Out west in California there is a company called Telome Health of Menlo Park.

Dr. Calvin Harley, with Telome Health, says his company has developed a test that can accurately measure the length of a person’s telomeres.  Dr. Harley has stated that “Very short telomeres are what are behind a lot of different age related diseases.”

How do short telomeres relate to stress? Telomeres naturally shorten as we get older.  The shortening can happen faster due to chronic stress.  Along with the above mentioned health problems shortened telomeres can also put you at high risk for dementia.  Scientists are claiming that telomeres are the one part of your DNA that you can actually change.  Dr.

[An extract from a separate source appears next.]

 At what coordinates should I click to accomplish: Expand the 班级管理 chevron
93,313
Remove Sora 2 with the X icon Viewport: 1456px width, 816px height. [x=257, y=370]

Harley claims that “they can shrink or increase in length depending upon your life style and risk exposures.”

Dan Hunt, interim CEO with Telome Health said “If you have very short telomere length and or you monitor your telomere length and they’re rapid reductions in the telomeres, it may be indicative there’s a health problem.”

So now we know why telomeres are important and what they do.  How do you find out if they are shorter?  How does the test work?  Changes Medical & Wellness Spa has the answers.  “The Patient Telomere Score is calculated based on the patient’s telomere length on white blood cells (T-lymphocytes).  This is the average compared to telomere length on lymphocytes from a sample of the American population in the same age range.”

The test should be available by the end of the year.  Telome Health thinks the test should cost around $200.  Perhaps someday soon when you go for your annual check-up it will be routine to check to see if your telomeres have become shorter.